* _What is being asked_
Among the entries below, find each line holding "label" and return it.

* _Data shown_
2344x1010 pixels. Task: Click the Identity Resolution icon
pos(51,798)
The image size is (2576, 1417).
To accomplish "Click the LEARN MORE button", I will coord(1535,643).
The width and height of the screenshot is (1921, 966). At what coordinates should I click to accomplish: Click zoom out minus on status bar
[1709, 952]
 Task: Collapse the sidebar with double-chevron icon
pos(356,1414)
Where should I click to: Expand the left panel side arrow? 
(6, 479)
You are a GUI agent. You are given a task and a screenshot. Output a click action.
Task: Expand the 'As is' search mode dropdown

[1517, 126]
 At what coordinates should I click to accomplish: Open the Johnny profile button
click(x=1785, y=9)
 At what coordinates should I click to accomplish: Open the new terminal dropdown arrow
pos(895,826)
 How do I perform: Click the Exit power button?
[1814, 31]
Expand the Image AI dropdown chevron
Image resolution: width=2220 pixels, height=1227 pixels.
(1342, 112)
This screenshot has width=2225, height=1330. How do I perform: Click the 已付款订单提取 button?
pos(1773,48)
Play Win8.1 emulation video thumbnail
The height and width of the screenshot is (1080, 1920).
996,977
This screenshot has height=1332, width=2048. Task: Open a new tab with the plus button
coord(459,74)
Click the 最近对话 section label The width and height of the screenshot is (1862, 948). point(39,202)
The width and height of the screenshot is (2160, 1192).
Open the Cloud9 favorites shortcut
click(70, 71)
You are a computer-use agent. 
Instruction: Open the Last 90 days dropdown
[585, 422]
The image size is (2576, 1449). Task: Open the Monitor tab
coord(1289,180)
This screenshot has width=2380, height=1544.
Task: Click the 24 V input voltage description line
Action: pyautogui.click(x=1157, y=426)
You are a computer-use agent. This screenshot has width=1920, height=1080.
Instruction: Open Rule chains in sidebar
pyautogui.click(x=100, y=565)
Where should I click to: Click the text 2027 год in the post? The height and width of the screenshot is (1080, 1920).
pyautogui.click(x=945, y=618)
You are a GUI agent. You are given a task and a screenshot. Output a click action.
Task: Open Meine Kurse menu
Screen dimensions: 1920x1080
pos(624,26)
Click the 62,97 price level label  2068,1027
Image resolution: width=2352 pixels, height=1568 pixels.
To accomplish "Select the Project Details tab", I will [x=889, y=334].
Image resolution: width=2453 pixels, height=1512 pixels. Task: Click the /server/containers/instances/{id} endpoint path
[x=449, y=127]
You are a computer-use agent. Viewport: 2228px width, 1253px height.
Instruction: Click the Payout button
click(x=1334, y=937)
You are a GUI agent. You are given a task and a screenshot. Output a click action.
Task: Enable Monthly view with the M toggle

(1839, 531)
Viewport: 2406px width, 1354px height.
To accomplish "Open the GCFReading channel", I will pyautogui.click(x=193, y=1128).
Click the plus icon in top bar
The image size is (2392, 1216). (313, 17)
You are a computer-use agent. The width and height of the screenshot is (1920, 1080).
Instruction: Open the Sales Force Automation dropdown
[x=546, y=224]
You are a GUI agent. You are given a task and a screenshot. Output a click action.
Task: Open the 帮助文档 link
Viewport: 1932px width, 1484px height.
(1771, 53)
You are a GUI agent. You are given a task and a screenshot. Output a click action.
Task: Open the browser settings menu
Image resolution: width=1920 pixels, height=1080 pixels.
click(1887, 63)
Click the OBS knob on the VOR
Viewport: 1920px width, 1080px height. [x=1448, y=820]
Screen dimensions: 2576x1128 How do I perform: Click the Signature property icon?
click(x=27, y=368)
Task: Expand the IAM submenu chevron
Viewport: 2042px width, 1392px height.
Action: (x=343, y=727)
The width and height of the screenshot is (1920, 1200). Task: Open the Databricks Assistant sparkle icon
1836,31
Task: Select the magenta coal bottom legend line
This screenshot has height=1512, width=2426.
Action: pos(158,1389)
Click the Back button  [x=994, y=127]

* _Task result_
Click the 最近对话 section label The width and height of the screenshot is (1862, 948). point(39,202)
Click the 62,97 price level label  2068,1027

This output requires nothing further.